## AVAILABLE DATA
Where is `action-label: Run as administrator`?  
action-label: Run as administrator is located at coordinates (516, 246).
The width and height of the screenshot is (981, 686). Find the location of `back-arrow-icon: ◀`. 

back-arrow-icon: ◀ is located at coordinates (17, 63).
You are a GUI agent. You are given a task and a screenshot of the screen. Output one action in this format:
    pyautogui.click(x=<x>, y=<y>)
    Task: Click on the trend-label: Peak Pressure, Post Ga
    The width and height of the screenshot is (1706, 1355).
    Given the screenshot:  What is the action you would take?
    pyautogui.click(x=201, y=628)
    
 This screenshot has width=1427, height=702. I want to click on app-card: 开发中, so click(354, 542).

...

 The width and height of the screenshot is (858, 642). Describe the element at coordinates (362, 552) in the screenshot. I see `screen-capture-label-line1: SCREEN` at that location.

## EXERCISE
Reproduce the material starting at the line containing "You are a GUI" and ending at the line containing "pyautogui.click(x=201, y=628)", with both of those lines included.

## REPLY
You are a GUI agent. You are given a task and a screenshot of the screen. Output one action in this format:
    pyautogui.click(x=<x>, y=<y>)
    Task: Click on the trend-label: Peak Pressure, Post Ga
    The width and height of the screenshot is (1706, 1355).
    Given the screenshot:  What is the action you would take?
    pyautogui.click(x=201, y=628)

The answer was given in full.